During their first year in Israel, the students study Hebrew 20 hours a week, in addition to 20 hours of regular coursework, much of which is taught in easy Hebrew.  

“By 11th grade, their second year, they’re studying in Hebrew,” said Ofer Dahan, Naale’s director of development for the Western world. “Everyone studies toward their matriculation and [the academy has] a 93 percent success rate — the highest in Israel.”

The 60 percent of applicants who are accepted to the program must first undergo tests and interviews to gauge their maturity level and their ability to be in a group setting and live away from home. Knowing some Hebrew is helpful but not a prerequisite. 

Once in Israel, students whose families do not live in the country are provided with a host family, where they often spend Shabbat and holidays. 

Floren Avraham’s parents sent her to Israel on the Naale program believing they would join her in a few months. But it took the New Yorkers nearly three years to sell their house and make aliyah (her father is a returning Israeli). 

Taking a seat on the campus’ central lawn, Avraham said she “loved living at home” but that moving on her own to Israel “made me much more independent, more confident, more open. It was an amazing experience, and, looking back, I can’t believe I did it.” 

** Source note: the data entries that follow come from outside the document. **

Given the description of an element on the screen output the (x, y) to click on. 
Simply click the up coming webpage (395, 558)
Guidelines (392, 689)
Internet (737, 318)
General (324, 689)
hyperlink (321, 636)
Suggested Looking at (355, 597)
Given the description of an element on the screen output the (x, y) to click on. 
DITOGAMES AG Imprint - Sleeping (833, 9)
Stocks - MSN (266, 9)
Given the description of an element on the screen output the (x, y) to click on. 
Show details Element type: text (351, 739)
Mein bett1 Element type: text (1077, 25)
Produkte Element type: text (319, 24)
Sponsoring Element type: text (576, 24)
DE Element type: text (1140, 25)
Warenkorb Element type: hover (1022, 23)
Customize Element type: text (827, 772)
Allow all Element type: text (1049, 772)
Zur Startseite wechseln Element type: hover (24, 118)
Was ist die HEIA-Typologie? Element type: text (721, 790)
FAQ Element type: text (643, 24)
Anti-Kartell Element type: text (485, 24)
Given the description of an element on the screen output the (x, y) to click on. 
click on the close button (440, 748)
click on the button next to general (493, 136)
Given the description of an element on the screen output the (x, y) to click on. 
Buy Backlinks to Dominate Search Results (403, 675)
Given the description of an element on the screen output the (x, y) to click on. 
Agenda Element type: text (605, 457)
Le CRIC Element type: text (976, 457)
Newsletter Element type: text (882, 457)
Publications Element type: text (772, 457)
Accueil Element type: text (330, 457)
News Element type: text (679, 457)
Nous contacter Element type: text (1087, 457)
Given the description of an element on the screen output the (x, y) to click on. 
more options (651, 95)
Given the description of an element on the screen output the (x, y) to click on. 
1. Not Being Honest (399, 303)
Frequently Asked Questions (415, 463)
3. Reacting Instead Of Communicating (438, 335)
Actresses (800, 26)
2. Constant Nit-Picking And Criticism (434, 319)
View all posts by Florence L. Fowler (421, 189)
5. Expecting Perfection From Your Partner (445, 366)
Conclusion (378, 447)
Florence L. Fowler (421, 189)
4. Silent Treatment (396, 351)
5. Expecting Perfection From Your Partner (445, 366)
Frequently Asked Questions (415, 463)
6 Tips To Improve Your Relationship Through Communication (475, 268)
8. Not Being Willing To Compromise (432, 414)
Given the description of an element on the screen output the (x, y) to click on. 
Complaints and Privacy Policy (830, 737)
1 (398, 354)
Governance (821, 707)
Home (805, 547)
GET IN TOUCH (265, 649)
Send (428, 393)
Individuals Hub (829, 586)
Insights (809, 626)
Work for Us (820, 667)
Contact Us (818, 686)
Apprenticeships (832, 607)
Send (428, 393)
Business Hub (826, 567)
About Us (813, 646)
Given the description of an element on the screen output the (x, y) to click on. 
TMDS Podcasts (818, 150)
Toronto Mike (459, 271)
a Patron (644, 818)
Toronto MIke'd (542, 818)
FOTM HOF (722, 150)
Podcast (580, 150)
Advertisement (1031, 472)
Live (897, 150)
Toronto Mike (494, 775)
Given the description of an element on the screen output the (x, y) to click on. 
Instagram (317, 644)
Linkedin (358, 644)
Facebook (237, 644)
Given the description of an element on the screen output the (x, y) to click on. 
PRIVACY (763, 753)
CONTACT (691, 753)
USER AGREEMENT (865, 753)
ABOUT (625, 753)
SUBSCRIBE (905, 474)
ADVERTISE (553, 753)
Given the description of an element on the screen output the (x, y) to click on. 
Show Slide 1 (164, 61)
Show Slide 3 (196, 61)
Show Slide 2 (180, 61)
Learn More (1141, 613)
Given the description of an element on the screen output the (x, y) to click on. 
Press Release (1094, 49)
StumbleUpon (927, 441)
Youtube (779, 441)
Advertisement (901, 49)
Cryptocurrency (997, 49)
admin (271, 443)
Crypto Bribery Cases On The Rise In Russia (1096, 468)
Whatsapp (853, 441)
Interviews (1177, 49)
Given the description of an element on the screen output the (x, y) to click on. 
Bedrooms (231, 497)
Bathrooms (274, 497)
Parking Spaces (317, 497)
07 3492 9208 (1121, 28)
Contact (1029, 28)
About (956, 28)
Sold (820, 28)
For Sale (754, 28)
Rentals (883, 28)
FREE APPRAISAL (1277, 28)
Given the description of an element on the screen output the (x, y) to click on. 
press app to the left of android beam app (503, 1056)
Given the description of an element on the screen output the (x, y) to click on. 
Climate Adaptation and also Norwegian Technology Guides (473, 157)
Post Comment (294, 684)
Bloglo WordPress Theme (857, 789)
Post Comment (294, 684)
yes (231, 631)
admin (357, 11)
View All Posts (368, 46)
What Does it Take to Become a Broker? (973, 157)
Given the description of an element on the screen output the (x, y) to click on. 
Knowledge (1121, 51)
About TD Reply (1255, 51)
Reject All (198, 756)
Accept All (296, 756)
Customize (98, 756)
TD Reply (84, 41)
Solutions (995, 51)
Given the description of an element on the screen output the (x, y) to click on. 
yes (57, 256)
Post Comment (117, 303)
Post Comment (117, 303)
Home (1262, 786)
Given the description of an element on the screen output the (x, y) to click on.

Avraham’s adjustment was softened by the fact that her grandmother lives just a short walk from the school; her uncle teaches there. 

Unlike Avraham, Kareen Haim decided to move to Israel more out of a sense of adventure than anything else. Her Israeli-born parents are still in Los Angeles, “But they hope to move back to Israel in a few years,” she said. 

“I wanted a change. I went to a fancy school, and I was looking for something more down to earth.  People were snobby and looked down on people like me who aren’t rich.”

Since moving to Israel — which she had visited but didn’t particularly like — Haim has found the people “are a lot warmer than they are in America. And although she has many Israel-based aunts, uncles and cousins, Haim said, “My friends here at Naale have become my family because we rely on each other.” 

Although she calls enrolling in the program the “right decision,” Haim said she wouldn’t have minded a bit more privacy. 

“It’s like living in a small neighborhood where everyone knows everything about you — what you’re eating, what you’re wearing, how late you’re sleeping.” 

The positive side is that “the counselors really care about us; they call us a lot to make sure we’re OK,” Haim said.  

The students emphasized that the decision to attend Israeli boarding school shouldn’t be taken lightly, even by the roughly 50 percent of students who hail from a home with at least one Israeli parent.  

“The adjustment was very, very hard in the beginning, and at some points I wanted to go back home to my parents,” Shasha said of the homesickness he felt. “But thanks to all the support I received from the staff and my parents, and after seeing how happy the 11th- and 12th-graders were, after two months I felt at home.”    

While Dahan said that few if any parents encourage their children to apply to Naale solely to save the cost of a day school education, the fact that the program is free to participants makes boarding school in Israel a viable option.   

Avi Toledano, who oversees Naale at the Education Ministry, said the ministry invests so much into the program because it makes overseas students excited about Israel. 

“The hope is that after the kids come, the family will follow,” Toledano said.